# Data to process
Segment Open

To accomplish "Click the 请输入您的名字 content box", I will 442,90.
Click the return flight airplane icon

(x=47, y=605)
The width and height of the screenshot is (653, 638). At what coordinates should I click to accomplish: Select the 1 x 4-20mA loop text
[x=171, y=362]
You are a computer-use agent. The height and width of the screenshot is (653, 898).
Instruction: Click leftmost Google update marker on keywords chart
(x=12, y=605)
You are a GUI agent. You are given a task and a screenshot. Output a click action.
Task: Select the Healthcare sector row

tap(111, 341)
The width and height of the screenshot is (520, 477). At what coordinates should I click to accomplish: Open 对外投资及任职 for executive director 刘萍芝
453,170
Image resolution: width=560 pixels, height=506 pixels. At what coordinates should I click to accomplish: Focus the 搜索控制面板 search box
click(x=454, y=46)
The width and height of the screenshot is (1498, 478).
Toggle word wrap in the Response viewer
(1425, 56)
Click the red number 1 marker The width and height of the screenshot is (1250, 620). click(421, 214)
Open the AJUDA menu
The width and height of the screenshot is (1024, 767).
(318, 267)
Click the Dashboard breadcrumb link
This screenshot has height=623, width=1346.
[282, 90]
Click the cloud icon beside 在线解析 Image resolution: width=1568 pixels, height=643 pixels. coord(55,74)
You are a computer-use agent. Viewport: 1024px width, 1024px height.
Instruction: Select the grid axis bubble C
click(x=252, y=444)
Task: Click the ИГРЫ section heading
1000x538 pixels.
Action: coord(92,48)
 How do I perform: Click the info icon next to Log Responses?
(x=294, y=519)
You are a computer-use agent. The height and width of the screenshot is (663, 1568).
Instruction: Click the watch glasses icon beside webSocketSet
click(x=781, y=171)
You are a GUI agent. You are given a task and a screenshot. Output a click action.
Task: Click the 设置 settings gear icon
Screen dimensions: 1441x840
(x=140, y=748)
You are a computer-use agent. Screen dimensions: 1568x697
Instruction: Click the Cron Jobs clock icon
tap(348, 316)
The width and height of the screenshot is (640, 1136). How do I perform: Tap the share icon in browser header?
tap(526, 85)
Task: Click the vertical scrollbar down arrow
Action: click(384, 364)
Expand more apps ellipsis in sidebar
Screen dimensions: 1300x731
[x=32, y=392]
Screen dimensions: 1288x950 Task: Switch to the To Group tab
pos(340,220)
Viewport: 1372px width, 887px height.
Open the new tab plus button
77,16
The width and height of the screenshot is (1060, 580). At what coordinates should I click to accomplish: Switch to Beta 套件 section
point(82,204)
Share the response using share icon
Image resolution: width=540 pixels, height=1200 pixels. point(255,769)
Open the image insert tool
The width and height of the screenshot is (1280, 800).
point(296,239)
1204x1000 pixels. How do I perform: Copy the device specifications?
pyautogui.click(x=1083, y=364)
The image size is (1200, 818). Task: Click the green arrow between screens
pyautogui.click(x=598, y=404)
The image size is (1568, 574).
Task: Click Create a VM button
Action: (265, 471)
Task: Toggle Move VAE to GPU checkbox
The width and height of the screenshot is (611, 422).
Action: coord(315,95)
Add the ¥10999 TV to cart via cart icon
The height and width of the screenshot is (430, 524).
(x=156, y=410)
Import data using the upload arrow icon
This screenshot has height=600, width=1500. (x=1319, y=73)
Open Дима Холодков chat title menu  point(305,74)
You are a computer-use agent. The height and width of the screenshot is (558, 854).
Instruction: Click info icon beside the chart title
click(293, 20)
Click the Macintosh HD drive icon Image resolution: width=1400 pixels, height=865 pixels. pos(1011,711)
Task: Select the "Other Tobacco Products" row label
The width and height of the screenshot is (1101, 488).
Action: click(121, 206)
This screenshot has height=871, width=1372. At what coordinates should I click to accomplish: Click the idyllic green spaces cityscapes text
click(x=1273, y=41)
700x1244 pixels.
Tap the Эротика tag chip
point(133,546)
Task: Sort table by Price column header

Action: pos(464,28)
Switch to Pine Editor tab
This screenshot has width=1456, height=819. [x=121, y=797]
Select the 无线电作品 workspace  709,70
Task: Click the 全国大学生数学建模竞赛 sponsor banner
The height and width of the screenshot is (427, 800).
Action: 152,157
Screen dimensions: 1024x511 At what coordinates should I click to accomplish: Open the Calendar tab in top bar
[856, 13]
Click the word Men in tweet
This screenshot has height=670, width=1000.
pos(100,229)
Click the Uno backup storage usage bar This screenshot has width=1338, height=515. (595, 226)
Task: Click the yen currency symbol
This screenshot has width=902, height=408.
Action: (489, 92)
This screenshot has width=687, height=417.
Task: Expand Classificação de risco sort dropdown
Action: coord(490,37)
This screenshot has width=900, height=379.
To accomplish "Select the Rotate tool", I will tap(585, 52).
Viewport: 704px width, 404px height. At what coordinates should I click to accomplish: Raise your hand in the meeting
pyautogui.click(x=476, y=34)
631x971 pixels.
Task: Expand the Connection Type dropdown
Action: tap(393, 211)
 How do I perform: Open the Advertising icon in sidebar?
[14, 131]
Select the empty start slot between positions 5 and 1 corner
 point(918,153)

Segment Closed

Determine the count of lines that include the word "computer" in the listing, and state nothing but that count.

5